Jelajah Goa Vertikal Buniayu, Sukabumi

00:07

Entah karena dekat sekali dengan alam, karena kesederhanaan warga sekitar, atau masakannya Ibu-Ibu kateringnya Kang Gareng emang enak banget, saat-saat makan di Buniayu menjadi waktu yang sangat menyenangkan. Kami akan mengambil makanan banyak-banyak dan segera menghabiskannya. Apalagi selalu disediakan teh tawar hangat sebagai pasangan makan besar. Pas dan mantap untuk dinikmati di udara sejuk. Sarapan pagi kami khusyuk sekali, masing-masing sibuk mengunyah suapan demi suapan hingga makanan di piring tandas. Pagi ini spesial, saya senang sekali karena tak harus mandi di udara dingin. Mau susur goa, jadi ngapain mandi dulu. Alasan yang tidak terbantahkan. Sikat gigi, cuci muka dan pakai sunblock sudah cukup untuk persiapan kegiatan seharian. 
Kami harus menggunakan boots, helm, wearpack dan harnes untuk menyusuri goa hari ini. Kata Kang Gareng sih dijamin wearpack-nya bakalan robek, medannya yang berat. Saya menepis pikiran-pikiran yang hendak muncul di kepala tentang penyebab-penyebab wearpack pasti robek. Seperti biasa, berusaha mengikuti alur. Kami berjalan kaki untuk menuju lobang goa vertikal. Goa ini hanya bisa dimasuki dengan repling. Tim Kang Gareng sudah menyediakan alat yang mumpuni dari Perhutani sehingga dijamin aman. Bapak Pemandu tiba-tiba mengumpulkan kami dengan mimik wajah serius dan tutur kata yang tertata pelan. Amin kelihatan tegang melihat tindakan si Bapak. Saya was-was. Kami diajak berdoa bersama. Lalu Pak Pemandu minta maaf karena katanya akan banyak bercanda di bawah sana nanti. Saya agak bingung kenapa beliau meminta maaf untuk hal yang belum dilakukan.

Bawa Gadget?
Saya tidak menyarankan membawa kamera tanpa alat pelindung seperti yang digunakan untuk foto underwater. Apalagi hp. Akan terbentur-bentur dan terkena air serta lumpur. Berdasar pengalaman kami kemarin, SJcam sangat bermanfaat untuk digunakan mengabadikan momen langka di dalam goa.
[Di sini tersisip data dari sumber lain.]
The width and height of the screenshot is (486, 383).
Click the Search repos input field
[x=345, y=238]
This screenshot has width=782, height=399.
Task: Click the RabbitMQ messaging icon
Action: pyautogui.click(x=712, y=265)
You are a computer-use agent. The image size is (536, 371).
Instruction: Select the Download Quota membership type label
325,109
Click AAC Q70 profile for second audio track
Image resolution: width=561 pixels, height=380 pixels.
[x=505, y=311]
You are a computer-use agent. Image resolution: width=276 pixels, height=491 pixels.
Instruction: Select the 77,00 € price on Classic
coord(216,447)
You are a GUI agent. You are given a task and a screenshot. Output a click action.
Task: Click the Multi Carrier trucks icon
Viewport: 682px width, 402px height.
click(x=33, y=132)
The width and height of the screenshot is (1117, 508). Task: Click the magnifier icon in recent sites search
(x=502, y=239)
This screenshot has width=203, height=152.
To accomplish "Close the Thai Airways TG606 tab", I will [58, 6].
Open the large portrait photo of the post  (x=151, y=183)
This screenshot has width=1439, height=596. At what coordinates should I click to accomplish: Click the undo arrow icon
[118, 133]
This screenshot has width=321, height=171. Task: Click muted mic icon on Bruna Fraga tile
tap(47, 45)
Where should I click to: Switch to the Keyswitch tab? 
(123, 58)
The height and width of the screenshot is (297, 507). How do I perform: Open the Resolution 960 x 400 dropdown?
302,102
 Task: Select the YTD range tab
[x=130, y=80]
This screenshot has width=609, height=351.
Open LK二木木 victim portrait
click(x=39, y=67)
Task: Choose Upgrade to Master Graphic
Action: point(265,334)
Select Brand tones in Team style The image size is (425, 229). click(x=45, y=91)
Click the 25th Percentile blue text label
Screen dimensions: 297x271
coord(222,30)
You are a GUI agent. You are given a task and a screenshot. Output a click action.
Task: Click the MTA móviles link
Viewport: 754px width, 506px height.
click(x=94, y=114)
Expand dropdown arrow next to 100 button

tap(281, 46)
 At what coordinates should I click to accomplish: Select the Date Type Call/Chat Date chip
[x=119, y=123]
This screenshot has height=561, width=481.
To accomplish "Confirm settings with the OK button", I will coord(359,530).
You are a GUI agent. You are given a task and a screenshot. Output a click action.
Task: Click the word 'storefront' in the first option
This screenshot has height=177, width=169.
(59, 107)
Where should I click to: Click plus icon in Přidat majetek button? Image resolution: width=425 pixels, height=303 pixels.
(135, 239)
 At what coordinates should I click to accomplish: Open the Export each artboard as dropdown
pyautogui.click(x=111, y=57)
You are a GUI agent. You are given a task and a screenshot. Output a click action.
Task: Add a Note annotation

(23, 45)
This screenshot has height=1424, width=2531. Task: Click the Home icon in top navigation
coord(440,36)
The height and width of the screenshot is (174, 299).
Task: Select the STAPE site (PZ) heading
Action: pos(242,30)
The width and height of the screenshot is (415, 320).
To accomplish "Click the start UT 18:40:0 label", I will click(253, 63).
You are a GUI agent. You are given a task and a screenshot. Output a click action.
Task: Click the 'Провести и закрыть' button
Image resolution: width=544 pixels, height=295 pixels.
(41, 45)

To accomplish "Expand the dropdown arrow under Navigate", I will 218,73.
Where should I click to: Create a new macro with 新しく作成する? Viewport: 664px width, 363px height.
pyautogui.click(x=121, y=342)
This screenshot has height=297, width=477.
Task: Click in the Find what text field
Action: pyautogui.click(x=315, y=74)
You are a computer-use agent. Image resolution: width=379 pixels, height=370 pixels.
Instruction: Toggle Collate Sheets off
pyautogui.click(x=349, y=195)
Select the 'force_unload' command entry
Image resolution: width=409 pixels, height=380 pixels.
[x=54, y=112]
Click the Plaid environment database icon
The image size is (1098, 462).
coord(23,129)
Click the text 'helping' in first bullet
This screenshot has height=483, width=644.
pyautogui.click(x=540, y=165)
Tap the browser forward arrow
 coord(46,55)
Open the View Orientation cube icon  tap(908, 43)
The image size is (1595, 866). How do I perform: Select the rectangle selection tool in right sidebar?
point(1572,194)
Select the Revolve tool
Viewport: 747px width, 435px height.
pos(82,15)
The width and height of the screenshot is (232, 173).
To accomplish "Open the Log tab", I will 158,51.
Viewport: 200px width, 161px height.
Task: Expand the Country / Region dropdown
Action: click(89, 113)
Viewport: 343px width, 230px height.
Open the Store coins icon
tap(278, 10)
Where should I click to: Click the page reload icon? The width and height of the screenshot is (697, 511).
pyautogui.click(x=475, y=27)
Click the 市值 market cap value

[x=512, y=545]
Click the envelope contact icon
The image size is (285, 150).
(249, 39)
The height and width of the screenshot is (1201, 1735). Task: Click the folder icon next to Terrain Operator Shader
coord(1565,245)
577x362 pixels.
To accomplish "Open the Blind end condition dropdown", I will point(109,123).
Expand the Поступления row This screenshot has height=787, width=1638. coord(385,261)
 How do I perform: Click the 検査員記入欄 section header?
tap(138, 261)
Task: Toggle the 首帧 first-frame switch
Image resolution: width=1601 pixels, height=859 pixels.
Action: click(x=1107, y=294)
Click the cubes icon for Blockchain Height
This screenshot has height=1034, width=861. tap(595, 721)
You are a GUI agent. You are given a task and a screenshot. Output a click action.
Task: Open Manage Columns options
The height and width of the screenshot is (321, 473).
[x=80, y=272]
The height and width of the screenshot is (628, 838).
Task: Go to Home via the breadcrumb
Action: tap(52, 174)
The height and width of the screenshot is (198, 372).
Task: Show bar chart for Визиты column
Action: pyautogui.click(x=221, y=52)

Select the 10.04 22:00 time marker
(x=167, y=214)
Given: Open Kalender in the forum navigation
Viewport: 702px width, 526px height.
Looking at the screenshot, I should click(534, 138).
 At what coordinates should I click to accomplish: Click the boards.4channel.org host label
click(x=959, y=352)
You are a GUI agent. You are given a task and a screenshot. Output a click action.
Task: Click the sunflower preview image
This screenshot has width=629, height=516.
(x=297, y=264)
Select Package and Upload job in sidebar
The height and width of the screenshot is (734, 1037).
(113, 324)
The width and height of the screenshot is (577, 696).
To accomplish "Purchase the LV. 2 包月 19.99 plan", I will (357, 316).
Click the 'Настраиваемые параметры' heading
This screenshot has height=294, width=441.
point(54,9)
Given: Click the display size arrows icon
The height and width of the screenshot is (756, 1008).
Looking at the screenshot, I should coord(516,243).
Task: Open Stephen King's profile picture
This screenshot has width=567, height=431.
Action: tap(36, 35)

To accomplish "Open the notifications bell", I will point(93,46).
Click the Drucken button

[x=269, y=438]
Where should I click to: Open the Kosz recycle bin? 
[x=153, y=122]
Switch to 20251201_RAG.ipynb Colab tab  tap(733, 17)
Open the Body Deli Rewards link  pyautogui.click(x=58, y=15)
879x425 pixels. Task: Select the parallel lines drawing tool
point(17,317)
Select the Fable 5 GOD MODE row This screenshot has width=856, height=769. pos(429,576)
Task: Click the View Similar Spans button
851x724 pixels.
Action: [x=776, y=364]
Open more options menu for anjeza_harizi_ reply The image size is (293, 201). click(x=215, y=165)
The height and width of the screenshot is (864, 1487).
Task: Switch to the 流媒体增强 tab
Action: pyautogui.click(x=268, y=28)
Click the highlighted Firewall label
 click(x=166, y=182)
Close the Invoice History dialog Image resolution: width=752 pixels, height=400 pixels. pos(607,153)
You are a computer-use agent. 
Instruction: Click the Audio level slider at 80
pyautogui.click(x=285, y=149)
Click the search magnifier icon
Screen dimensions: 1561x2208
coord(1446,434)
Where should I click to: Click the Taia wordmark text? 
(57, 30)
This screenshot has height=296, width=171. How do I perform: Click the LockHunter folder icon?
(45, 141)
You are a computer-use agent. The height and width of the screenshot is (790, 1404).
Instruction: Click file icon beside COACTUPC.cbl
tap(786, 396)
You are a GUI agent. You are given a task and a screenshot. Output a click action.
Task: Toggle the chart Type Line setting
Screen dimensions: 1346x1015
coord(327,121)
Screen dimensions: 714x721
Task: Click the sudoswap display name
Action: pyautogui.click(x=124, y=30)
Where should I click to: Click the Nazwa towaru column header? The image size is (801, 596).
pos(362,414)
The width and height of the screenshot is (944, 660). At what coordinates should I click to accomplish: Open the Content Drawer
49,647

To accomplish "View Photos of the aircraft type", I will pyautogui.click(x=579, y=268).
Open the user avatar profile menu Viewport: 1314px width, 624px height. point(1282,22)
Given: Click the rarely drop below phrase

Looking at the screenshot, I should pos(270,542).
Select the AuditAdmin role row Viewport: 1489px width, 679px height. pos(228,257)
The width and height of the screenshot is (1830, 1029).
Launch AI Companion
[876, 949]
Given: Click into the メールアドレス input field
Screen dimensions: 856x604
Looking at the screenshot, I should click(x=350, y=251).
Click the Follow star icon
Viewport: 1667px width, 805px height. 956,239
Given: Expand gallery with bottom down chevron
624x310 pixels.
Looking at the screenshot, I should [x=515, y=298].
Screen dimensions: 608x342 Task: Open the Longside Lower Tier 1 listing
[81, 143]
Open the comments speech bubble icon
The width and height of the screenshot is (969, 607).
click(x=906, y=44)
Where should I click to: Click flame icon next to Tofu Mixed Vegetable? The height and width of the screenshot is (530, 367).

Repling untuk Masuk ke Goa
Saya menjadi orang ke-dua yang turun ke dasar goa setelah Wuyung. Deg-degan rasanya turun di kedalaman 20 meter di perut bumi. Meski sudah lama tidak repling, entah kenapa saya tak merasa takut. Justru takutnya sama kegelapan goa. Pak Pemandu siap menyambut kami yang turun ke dasar goa satu per satu dan segera melepas hernes yang kami pakai supaya segera dikerek ke atas lagi. Kami tak perlu memakainya lagi, hernes akan sangat menghambat langkah nantinya.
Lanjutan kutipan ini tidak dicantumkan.